Video of CBS interview: First Lady says "I love this job," and she is tired of "angry black woman" stereotype...
First Lady Michelle Obama says that depictions of White House friction in Jodi Kantor's new book "The Obamas" aren't true. In a wide-ranging interview with CBS This Morning co-host Gayle King that aired on Wednesday, Mrs. Obama spoke out against the story that characterizes her as a behind-the-scenes force with strong views that drew her into conflict with President Obama's Senior Advisers. The First Lady said she's tired of people stereotyping her as "some kind of angry black woman," and that the story of tensions between the East and West Wings are fictitious. Kantor, a New York Times correspondent, did not interview the President and Mrs. Obama for the book.

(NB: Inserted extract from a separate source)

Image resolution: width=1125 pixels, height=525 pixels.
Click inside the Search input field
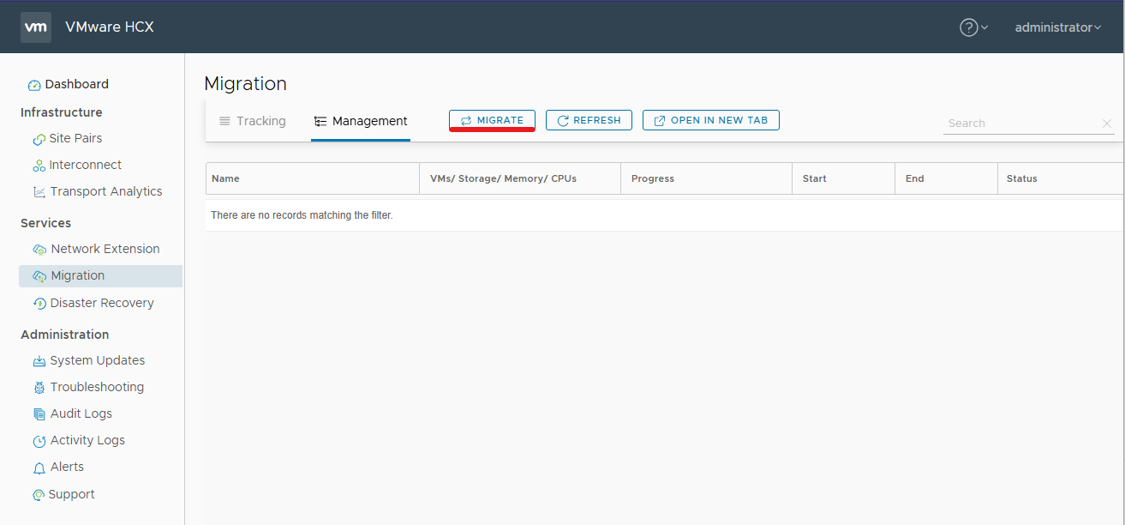click(x=1021, y=124)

King visited the White House on Tuesday, and spoke to the First Lady in her East Wing office. Mrs. Obama said she hasn't read the book, but characterized Kantor's reporting as "a game, in so many ways, that doesn't fit."
"I never read these books. There are so many books that have my picture on the cover, my name on it, I don't even know what's going on," Mrs. Obama said. "Who can write about how I feel? What third person can tell me about how I feel?"

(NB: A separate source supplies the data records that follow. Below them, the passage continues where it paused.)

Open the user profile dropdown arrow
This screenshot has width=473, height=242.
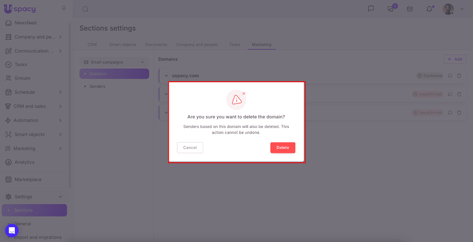coord(462,9)
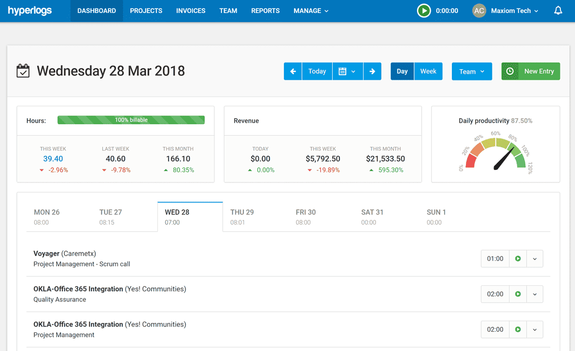Image resolution: width=575 pixels, height=351 pixels.
Task: Select the THU 29 tab
Action: pos(242,217)
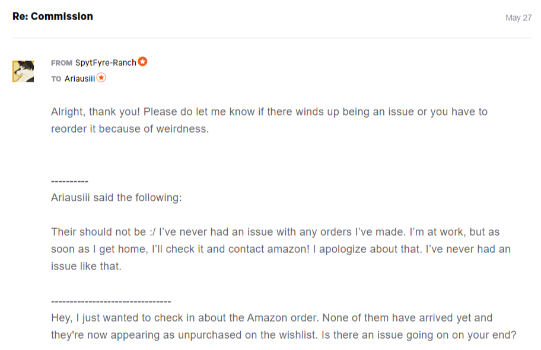This screenshot has width=541, height=350.
Task: Click the Re: Commission subject heading
Action: 53,17
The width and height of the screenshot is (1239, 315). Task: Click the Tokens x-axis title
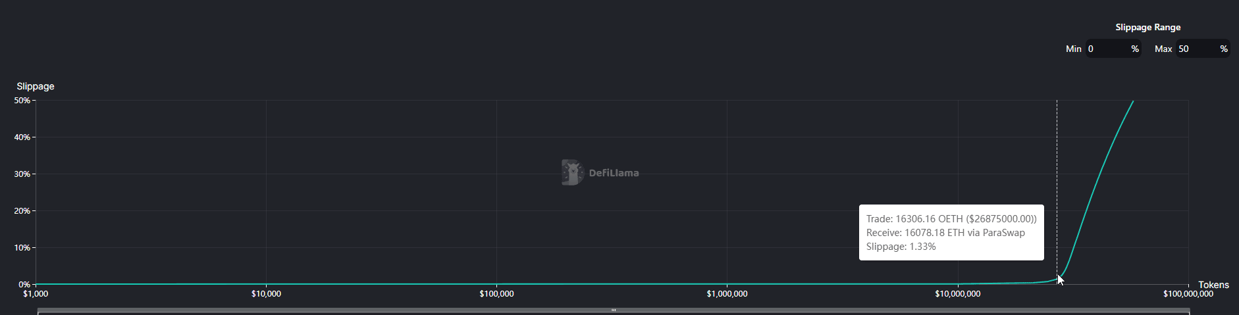coord(1213,285)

The First Lady has had little contact with her husband's Senior Advisors, she said, and put to rest the idea that there were problems with two in particular, former Chief of Staff Rahm Emanuel and Press Secretary Robert Gibbs.
"I do care deeply about my husband," Mrs. Obama said. "I am one of his biggest allies. I am one of his biggest confidants." But she debunked "this notion that I sit in meetings."

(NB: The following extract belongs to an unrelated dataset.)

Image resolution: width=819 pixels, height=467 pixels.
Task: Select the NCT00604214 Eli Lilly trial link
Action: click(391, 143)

"I don't have conversations with my husband's staff. I don't go to the meetings," Mrs. Obama said. "I guess it's more interesting to imagine this conflicted situation here, a strong woman. But that's been an image that people have try to paint of me since the day that Barack announced, that I'm some angry black woman."
King asked specifically about an assertion of trouble between the First Lady and Emanuel, now the Mayor of Chicago. Mrs. Obama said she has "never had a cross word" with Emanuel.
"Rahm is -- and Amy, his wife, are some of our dearest friends," Mrs. Obama said.
Mrs. Obama joined Emanuel in Chicago last October for the first-ever Let's Move! Food Desert Summit.
The book reports that Gibbs cursed Mrs. Obama during a meeting dealing with the fallout from a book written by her French counterpart, Carla Bruni Sarkozy, which claimed that Mrs. Obama said living in the White House "was hell."
Mrs. Obama says she hadn't heard that at the time, and that Gibbs "is a trusted advisor. He's been a good friend and remains so."
"I can count the number of times I go over to the West Wing, period," Mrs. Obama said.
Kantor includes a chapter titled "The Lady Who Did Not Lunch," devoted to portraying Mrs. Obama as a reluctant First Lady who bristled at the demands and constraints of life in the White House, and writes that she did not want to attend events that are typically part of the First Lady's job, such as the annual Congressional Spouses Luncheon, which Mrs. Obama has attended each year since her husband became President, and will attend again this Spring.
"I love this job. It has been a privilege from day one," Mrs. Obama said.
She told King that there are plenty of challenges for the First Family, however.
"Now, there are challenges with being a mother and trying to keep your kids sane," Mrs. Obama said. "And I worry a lot about that. I mean, if there's any anxiety that I feel, it's because I want to make sure that my girls come out of this on the other end whole. But me, Barack, we're grown-ups. You know, all the ups and downs, we take it on."
Speaking with her co-anchors after the interview, King did not conceal that she is a personal friend of Mrs. Obama's, and praised the First Lady for not canceling the interview, which King said was scheduled months ago.
"We reached out to the First Lady before Christmas," King said.
The White House issued a statement last week characterizing the book as an "overdramatization of old news," and a briefing on Monday was devoted largely to battling the idea that parts of the Presidential Halloween party in 2009 were kept secret from the media. Not so, said the White House.
Kantor interviewed Gibbs for the book, along with 32 other current and former White House aides, including Senior Advisor Valerie Jarrett and Mrs. Obama's then-Chief of Staff Susan Sher.